Step Action Plan To Bounce Back Fast! - After Bankruptcy Credit

By Frank Miller


Filing bankruptcy puts a 10 year black mark on your credit and devastates your credit score. Getting after bankruptcy credit that you don't have to pay through the nose to qualify for can be next to impossible if you don't implement these vital steps to begin rebuilding your credit immediately. There are 4 key factors involved in repairing your credit after bankruptcy; they are to keep an eye on your credit report, set up a household budget, and begin reconstructing your after bankruptcy credit by applying for 2 specific types of credit and learn how to use them responsibly.

One interesting thing is that a trustee is not just about bankruptcy. Often, as a trustee is conducting this review they will help you to determine that a bankruptcy is not going to be beneficial to your situation and perhaps there is a better way (i.e. consumer proposal). This typically occurs if you have higher income and/or substantial assets or some other unique aspect of your situation. This is part of the reason that a trustee is required to review things and explain not only about bankruptcy but all the options to bankruptcy as well. That way you are aware of what different choices are available and the ramifications of those different directions. This is a part of the process that most people find surprising; if you are not a good candidate for bankruptcy your trustee will tell you that. A trustee does more than simply file bankruptcy or suggest that people file for bankruptcy, a trustee is a licensed professional who's duty it is to help you understand all the options that exist and make recommendations based on what is best for everyone. So if you are a better candidate of a consolidation loan, a debt management plan or a consumer proposal, your trustee will make sure you not only understand this, but will assist you in finding the help that you need.

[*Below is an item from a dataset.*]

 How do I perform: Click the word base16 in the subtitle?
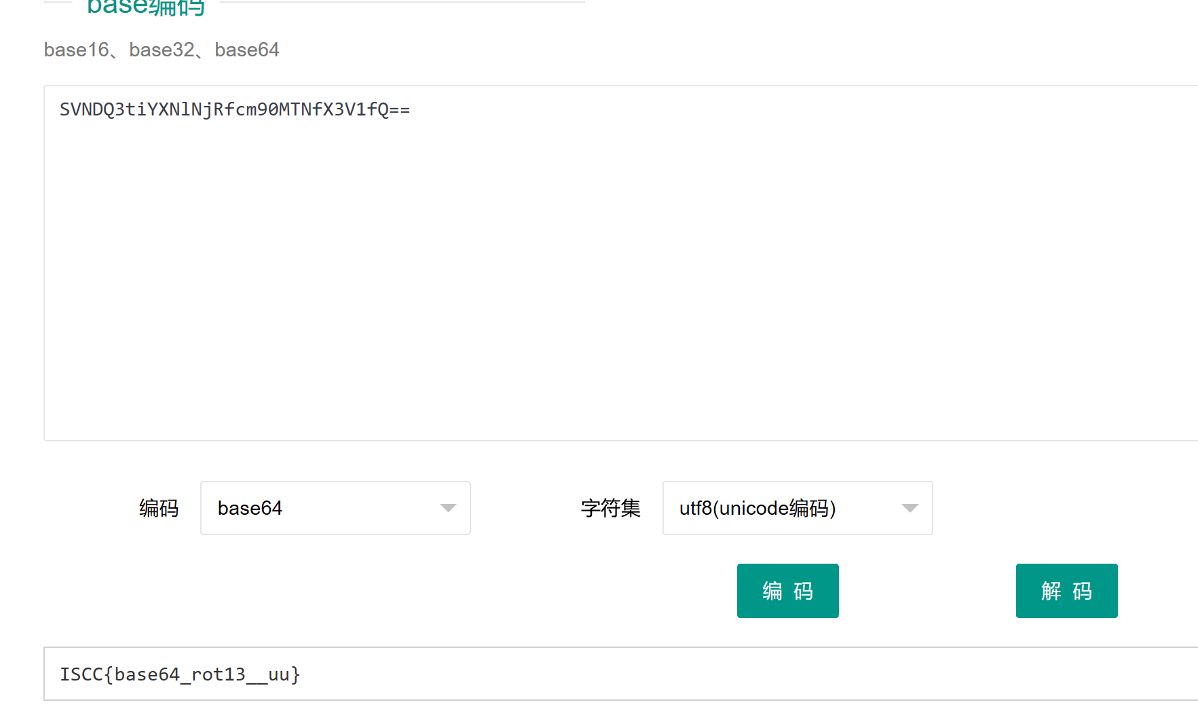point(76,50)
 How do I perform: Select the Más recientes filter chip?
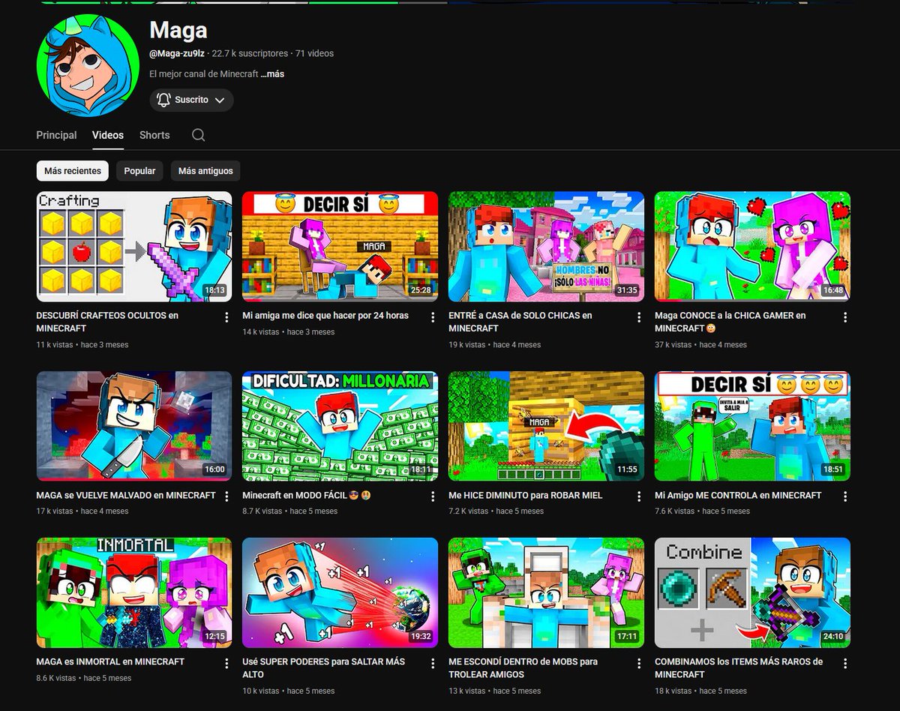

After checking your 3 credit reports, your next step to improving your after bankruptcy credit should be to make a household budget. Make a monthly calendar with all of your income listed by date and schedule all of your household bills such as utilities, insurance, house payments, etc to be paid on or before the due date each and every month. The most essential element of acquiring after bankruptcy credit is to prove that you can make your payments on time. Lenders will check your household utility companies for your payment history, so make sure those are never late. Acquiring after bankruptcy credit is really just a matter of proving to your creditors that you can responsibly handle your credit and can repay your debts on time. You have to regain their trust by showing them a good payment track record.

Lenders are looking for you to be able to handle two types of after bankruptcy credit, revolving and installment. Revolving credit such as a secured credit card is the easiest type of after bankruptcy credit to attain. You make a $200-$500 deposit with the bank issuing the card, and they approve your after bankruptcy credit line based upon that deposit. But what ever you do, don't make the huge mistake of maxing out your new secured credit card. Maxing out your credit cards damages your credit score. If you want to increase your after bankruptcy credit rating, its best not to charge more than 30% to 35% of your credit limit. And it is especially important to pay the balance off in full each month. Light, regular use of your new credit card will build a solid foundation and maximize your chances of receiving a better interest rate on your next after bankruptcy credit card. Don't just grab any secured credit card though, look for one with no application fees or annual charges; you don't have to pay excessive fees to build your after bankruptcy credit. Make sure the card you choose reports to all 3 major credit bureaus. You are not building a good after bankruptcy credit rating unless your payment history is being reported regularly. Finally, make sure it converts to an unsecured card after 12-18 months of on time payments.

For example, when you submit your specific bankruptcy case to them along with all the relevant information, they will suggest you the right type of bankruptcy that you should claim for and they will provide you the right bankruptcy forms to fill. Once you submit those forms, they will review all the information you provided with the forms. If some information is missing, the online bankruptcy forms processor will inform you regarding the same and will ask you to submit the missing information.

The third responsibility you will have is attendance at two credit counseling sessions courses. These courses can be conducted individually or in groups, depending on what you have arranged you're your trustee and they are required to cover topics the essential components of our personal finance (i.e. budgeting, spending habits, re-establishing credit, etc.). The goal of these sessions is one of rehabilitation, they are designed to help review and hone your financial management skills, as well as the identification and prevention of destructive habits. The fourth thing you are required to do is the sending of a monthly report to your trustee. These reports are simply a summary of your monthly income and expenses and in order to fill them out you are required to keep receipts for any money you spend during the month. At the end of the month you are required to summarize these receipts on a form that will be provided by your trustee and provide a copy of this form to your trustee. There are certain receipts that you will have to attach to this form, but the specifics of this will be reviewed by your trustee. These are the standard duties and responsibilities that each individual bankrupt must complete. There are a few other responsibilities that may be required (i.e. attendance at a creditor meeting, attendance at an examination by the Office of the Superintendent of Bankruptcy etc), but these are relatively rare and will be discussed in more detail when you meet with a trustee of the evaluation we previously discussed. In the vast majority of cases upon completing these four duties your part of the bankruptcy is complete and you become eligible for a discharge.